■ TASK ■
Line by line, please look for the word "agent" in the following records, then copy each line you find it in.
====== RECORD SET ======
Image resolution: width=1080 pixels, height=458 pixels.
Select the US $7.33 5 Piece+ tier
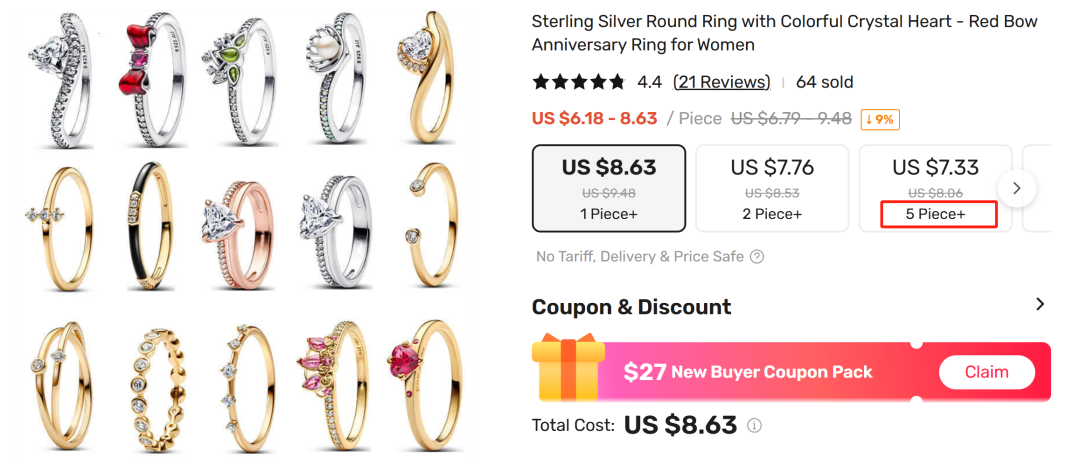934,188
======
====== RECORD SET ======
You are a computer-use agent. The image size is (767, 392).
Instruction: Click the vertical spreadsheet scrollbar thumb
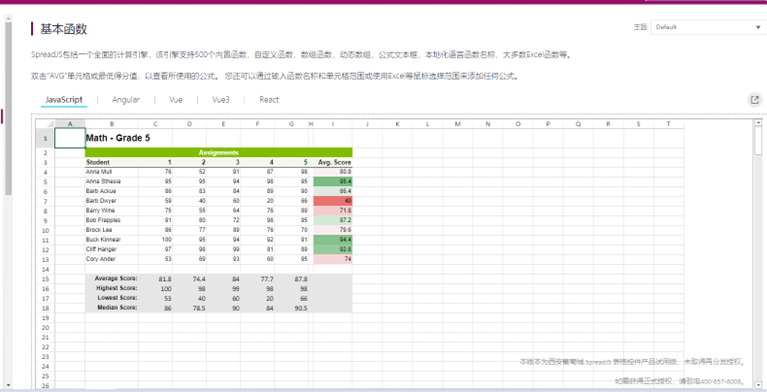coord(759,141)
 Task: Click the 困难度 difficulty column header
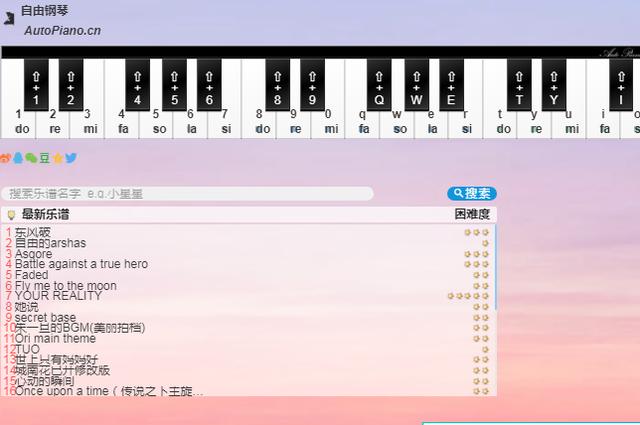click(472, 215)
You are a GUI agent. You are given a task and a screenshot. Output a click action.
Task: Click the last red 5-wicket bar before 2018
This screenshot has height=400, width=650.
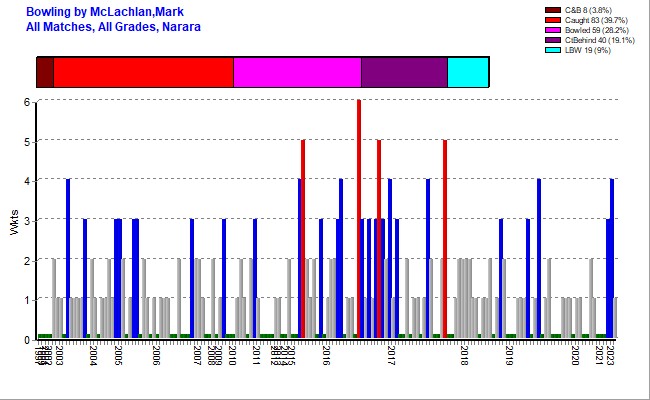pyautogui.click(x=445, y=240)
======
====== RECORD SET ======
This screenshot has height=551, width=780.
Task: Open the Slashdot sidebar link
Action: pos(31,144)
======
■ THE ANSWER ■
You are a computer-use agent. The image size is (767, 392).
You are a GUI agent. You are given a task and a screenshot. Output a click action.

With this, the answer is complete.